Contrairement aux autres pays européens, les dettes du secteur bancaire n’ont pas été transférées vers le secteur public. Elles ont été supportées par les créanciers de ces banques plutôt que par la population islandaise. Ce qui est tout à fait normal vu que la grande majorité des Islandais-e-s ne sont en rien responsables du comportement des banques.

Le refus d’assumer ces dettes provient de la formidable mobilisation citoyenne qui, malheureusement, a été largement passée sous silence par les grands médias. Rappelons que par deux référendums successifs (en mars 2010 et avril 2011), le peuple islandais a refusé de rembourser les créanciers étrangers qui étaient principalement des épargnants britanniques et néerlandais ayant perdu de l’argent lors de la faillite en 2008 de la banque en ligne Icesave, la succursale Internet de la banque Landsbanki qui offrait des taux délirants. Les résultats de ces référendums ont été suivis d’effet par le gouvernement islandais en dépit des protestations des gouvernements britannique et hollandais.

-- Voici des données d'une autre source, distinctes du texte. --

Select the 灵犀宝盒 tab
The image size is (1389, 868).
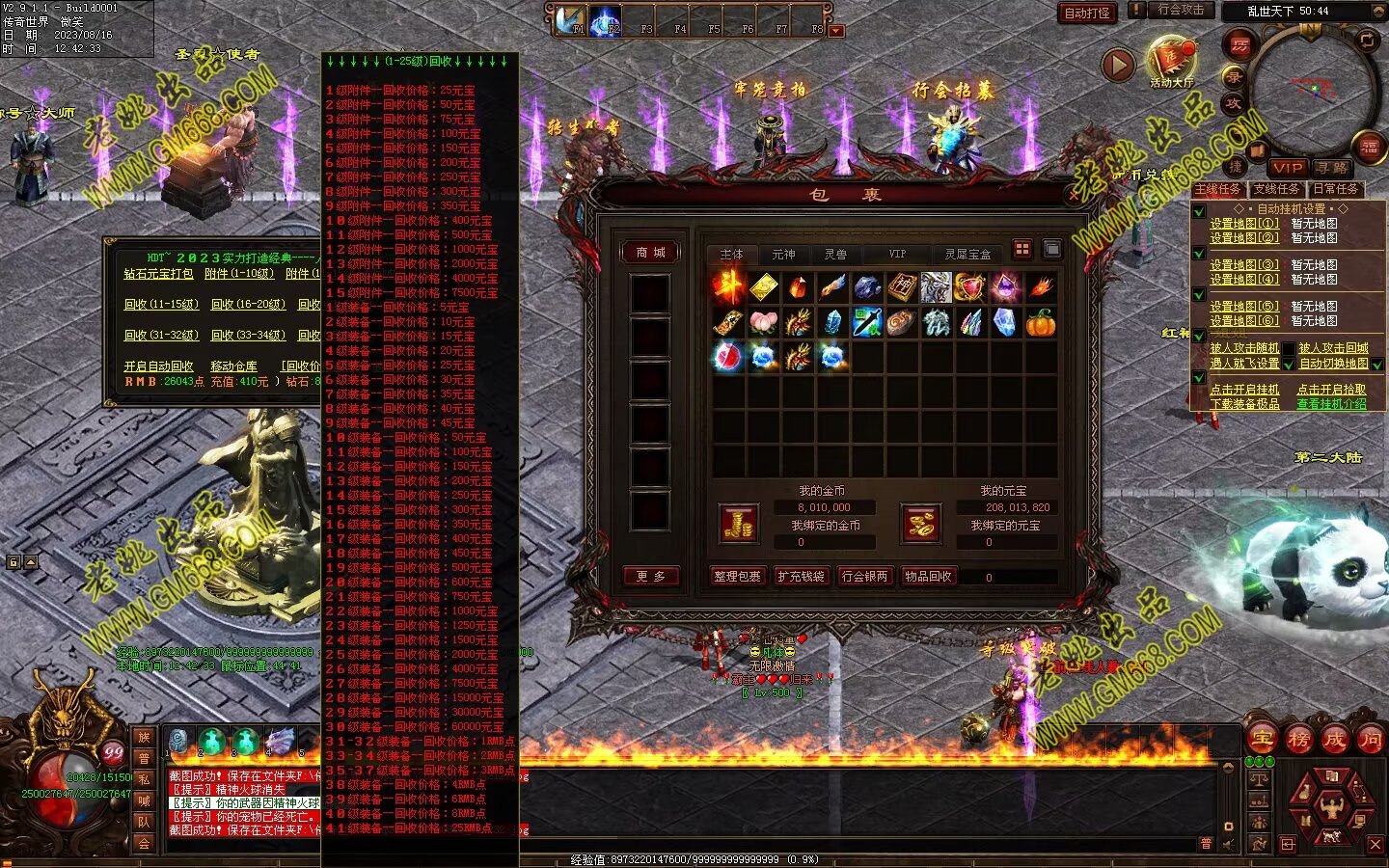click(x=967, y=255)
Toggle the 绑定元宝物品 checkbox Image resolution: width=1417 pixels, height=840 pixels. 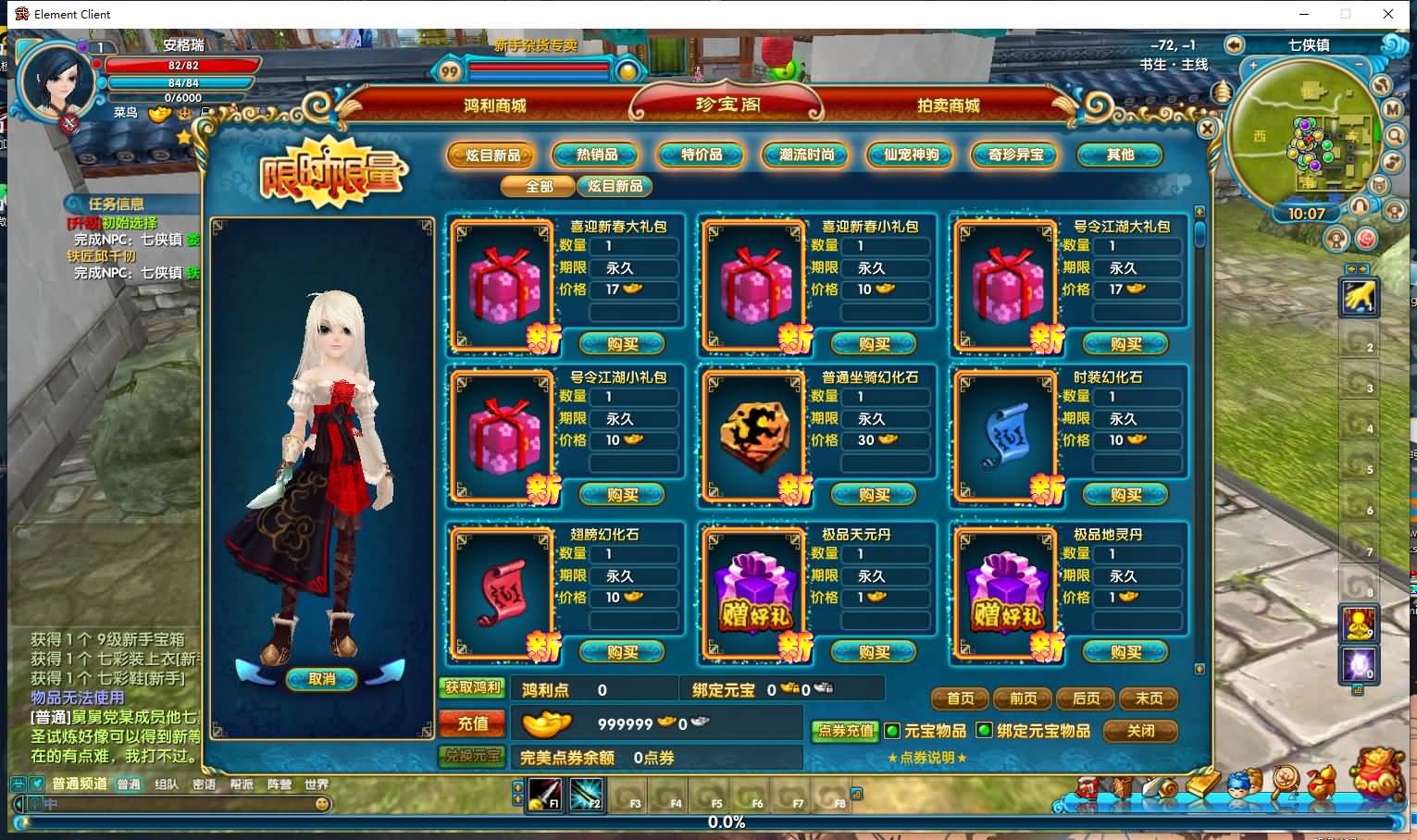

La population a ainsi obtenu une victoire sur les créanciers.


Que réclamaient les gouvernements hollandais et britannique ?

Ils exigeaient que l’Islande leur verse des sommes astronomiques (plus de 2,7 milliards d’euros pour le Royaume-Uni et plus de 1,3 milliards d’euros pour les Pays-Bas) assorties d’un taux d’intérêt de 5,5 %.

Alors que les Pays-Bas et le Royaume-Uni ont accueilli à bras ouverts les filiales et succursales de ces banques islandaises et que les autorités de ces deux pays ont été alertées des risques qui pesaient sur ces banques, ils ont estimé que c’était à l’État islandais de garantir les dépôts réalisés auprès d’Icesave... Et ils ont décidé de fixer eux-mêmes cette garantie de 50 000 euros à 100 000 euros par dépôt. Or, ce que disait la directive européenne sur les garanties des dépôts était bien différent.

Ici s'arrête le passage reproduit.